* **Your task**: Lines to return, exactly: from the line with "Click the number 5 in the target order" to the line with "Click the Simulator" in the entries below, both included.

* **Recorded information**:
Segment Open

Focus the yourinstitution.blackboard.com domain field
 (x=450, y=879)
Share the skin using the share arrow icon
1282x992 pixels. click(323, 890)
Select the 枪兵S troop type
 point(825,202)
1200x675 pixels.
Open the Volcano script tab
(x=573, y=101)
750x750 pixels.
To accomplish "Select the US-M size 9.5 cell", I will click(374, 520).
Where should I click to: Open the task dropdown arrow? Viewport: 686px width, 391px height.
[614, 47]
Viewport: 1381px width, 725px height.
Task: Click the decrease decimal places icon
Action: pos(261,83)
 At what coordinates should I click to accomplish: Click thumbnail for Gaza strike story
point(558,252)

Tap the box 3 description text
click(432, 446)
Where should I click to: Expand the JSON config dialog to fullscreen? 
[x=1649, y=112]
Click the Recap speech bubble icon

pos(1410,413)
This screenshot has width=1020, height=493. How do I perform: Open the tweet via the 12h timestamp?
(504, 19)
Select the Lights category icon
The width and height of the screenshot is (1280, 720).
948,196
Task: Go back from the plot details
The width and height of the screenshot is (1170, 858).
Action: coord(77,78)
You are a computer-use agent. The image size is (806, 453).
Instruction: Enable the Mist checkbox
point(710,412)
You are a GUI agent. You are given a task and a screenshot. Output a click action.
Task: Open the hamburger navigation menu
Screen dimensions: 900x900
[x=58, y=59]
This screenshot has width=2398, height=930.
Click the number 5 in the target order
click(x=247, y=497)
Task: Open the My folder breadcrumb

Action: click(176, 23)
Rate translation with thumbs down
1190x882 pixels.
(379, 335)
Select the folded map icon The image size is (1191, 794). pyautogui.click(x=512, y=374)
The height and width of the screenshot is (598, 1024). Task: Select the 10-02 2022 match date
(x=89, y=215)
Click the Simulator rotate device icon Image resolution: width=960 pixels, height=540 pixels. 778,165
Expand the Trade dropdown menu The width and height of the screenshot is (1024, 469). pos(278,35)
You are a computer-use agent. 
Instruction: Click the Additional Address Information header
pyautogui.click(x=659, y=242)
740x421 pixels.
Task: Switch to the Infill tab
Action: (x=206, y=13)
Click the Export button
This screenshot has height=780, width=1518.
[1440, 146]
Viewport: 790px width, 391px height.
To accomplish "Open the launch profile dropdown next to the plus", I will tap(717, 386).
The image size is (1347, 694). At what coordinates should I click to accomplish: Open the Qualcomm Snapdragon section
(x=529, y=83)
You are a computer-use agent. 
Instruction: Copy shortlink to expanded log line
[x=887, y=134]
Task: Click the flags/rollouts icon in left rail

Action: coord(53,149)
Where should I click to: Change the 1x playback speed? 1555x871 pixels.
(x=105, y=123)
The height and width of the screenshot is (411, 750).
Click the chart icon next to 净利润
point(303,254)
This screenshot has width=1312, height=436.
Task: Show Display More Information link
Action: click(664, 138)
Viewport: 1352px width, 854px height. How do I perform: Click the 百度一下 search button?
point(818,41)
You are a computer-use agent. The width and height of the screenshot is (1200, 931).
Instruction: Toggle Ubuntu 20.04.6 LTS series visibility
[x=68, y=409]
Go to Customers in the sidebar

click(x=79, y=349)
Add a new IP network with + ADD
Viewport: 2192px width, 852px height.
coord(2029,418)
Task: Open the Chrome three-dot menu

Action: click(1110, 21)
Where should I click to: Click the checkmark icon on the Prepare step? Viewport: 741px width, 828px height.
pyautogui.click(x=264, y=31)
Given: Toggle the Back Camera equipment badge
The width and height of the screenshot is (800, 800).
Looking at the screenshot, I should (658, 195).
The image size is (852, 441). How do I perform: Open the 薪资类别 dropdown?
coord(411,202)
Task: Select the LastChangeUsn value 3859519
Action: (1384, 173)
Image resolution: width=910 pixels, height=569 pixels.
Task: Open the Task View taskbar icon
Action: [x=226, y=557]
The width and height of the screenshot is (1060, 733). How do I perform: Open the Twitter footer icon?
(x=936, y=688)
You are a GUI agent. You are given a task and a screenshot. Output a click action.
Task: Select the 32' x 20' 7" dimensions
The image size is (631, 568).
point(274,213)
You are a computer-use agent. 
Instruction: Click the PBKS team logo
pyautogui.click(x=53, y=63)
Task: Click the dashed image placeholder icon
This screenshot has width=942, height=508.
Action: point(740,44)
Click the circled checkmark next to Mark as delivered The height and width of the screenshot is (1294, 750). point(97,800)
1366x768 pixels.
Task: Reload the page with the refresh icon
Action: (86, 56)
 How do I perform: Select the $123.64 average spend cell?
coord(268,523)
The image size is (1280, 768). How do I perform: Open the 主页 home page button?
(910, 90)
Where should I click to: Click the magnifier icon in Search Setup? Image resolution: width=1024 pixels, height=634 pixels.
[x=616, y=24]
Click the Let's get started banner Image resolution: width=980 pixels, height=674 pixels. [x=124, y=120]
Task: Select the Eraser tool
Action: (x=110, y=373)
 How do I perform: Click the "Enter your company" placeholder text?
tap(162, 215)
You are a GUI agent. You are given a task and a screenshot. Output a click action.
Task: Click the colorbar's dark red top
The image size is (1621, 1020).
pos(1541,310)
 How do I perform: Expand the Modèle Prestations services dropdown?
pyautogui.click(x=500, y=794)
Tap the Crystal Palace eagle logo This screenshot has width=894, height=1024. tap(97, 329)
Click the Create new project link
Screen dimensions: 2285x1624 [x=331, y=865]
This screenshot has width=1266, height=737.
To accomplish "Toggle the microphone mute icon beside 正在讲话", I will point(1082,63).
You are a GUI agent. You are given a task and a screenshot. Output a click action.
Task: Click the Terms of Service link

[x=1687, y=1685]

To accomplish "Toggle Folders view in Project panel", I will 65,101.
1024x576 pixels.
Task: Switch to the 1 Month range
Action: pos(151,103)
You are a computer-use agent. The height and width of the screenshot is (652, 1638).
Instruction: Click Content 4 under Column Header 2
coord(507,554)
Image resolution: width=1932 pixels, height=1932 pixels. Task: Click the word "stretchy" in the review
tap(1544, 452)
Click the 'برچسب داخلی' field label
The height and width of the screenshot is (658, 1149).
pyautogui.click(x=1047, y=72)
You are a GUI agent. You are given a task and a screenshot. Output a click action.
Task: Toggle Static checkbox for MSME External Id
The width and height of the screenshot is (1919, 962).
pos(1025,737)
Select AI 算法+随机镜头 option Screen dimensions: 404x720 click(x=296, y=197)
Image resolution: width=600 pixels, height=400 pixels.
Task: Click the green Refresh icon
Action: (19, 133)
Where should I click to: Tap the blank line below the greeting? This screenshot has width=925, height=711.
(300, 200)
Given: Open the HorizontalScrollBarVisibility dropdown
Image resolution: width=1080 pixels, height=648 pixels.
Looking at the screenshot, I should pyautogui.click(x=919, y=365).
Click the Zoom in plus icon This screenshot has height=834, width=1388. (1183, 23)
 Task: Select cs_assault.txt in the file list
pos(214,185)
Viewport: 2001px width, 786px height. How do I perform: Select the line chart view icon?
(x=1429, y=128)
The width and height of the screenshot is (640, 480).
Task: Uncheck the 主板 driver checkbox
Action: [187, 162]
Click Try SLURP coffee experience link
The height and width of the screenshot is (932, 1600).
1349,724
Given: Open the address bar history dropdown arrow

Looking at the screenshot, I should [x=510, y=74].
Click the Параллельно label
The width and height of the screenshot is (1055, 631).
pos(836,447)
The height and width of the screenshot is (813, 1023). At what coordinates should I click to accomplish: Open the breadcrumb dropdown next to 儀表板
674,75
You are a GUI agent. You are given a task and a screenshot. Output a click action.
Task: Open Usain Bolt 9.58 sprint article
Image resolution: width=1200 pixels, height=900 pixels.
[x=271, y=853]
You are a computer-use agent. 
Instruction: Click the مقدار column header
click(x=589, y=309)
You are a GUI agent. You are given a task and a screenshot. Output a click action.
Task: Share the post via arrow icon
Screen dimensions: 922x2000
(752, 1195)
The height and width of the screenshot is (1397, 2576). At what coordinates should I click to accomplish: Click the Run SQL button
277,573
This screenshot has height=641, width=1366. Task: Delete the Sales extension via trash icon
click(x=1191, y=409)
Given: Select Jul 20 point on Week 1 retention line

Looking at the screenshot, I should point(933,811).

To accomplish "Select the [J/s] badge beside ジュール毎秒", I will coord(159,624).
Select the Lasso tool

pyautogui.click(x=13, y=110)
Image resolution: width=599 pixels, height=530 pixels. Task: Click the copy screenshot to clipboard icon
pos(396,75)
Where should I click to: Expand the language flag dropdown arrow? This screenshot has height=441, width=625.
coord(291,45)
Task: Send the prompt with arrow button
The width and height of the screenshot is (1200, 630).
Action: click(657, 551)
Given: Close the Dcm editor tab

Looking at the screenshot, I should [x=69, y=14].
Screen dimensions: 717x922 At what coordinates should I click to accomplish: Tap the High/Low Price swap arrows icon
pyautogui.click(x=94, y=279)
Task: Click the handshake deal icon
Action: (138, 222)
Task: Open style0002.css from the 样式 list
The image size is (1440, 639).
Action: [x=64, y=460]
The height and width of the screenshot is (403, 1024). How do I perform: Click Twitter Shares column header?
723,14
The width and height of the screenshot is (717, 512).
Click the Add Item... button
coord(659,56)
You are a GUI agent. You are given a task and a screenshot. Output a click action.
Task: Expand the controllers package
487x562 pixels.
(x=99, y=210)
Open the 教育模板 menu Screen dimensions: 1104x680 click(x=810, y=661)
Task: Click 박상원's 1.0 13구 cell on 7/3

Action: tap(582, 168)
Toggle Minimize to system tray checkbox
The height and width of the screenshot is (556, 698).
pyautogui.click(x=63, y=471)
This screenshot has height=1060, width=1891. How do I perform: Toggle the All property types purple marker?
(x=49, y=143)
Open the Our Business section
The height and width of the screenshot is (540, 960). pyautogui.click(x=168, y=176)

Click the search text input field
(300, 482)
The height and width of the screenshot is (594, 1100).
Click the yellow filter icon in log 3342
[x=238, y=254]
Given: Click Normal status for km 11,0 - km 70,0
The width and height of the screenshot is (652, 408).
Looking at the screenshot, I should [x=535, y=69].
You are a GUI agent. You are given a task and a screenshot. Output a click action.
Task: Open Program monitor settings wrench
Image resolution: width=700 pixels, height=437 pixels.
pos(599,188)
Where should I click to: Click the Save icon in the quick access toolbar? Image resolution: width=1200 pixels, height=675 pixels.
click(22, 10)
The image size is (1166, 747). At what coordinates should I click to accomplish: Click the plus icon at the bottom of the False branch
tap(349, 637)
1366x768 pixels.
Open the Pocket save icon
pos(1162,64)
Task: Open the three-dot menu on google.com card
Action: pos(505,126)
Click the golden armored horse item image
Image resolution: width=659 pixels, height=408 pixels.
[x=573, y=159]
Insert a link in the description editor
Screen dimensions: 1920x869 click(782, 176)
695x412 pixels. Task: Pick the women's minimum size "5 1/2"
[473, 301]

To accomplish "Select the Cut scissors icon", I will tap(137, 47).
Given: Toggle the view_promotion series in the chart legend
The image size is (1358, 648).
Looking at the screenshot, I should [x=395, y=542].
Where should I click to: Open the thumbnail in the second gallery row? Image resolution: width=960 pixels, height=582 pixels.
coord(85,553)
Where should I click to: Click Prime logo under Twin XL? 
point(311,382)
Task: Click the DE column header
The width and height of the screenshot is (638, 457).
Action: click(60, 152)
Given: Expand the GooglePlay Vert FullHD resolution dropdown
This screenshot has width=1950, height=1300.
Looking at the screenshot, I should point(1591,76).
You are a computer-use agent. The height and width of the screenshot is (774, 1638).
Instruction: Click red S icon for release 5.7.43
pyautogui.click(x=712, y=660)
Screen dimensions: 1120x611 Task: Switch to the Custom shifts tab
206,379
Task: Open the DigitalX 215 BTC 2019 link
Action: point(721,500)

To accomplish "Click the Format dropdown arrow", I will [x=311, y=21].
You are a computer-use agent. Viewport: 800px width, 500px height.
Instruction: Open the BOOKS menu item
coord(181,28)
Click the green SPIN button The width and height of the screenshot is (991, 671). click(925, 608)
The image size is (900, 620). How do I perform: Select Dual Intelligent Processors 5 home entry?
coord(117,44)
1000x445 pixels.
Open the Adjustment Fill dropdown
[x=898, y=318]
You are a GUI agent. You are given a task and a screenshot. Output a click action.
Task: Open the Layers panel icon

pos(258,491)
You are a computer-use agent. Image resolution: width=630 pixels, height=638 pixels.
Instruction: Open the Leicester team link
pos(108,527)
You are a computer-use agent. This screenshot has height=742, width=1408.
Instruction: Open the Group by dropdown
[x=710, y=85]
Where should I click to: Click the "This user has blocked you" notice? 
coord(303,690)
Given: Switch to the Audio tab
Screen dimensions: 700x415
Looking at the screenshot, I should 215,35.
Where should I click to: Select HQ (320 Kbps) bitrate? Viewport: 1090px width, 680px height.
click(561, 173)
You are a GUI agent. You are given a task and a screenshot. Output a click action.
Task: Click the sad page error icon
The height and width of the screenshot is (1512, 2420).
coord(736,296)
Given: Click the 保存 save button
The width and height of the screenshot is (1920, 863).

Segment Closed

* **Task result**:
Click the number 5 in the target order
click(x=247, y=497)
Task: Open the My folder breadcrumb

Action: click(176, 23)
Rate translation with thumbs down
1190x882 pixels.
(379, 335)
Select the folded map icon The image size is (1191, 794). pyautogui.click(x=512, y=374)
The height and width of the screenshot is (598, 1024). Task: Select the 10-02 2022 match date
(x=89, y=215)
Click the Simulator rotate device icon Image resolution: width=960 pixels, height=540 pixels. 778,165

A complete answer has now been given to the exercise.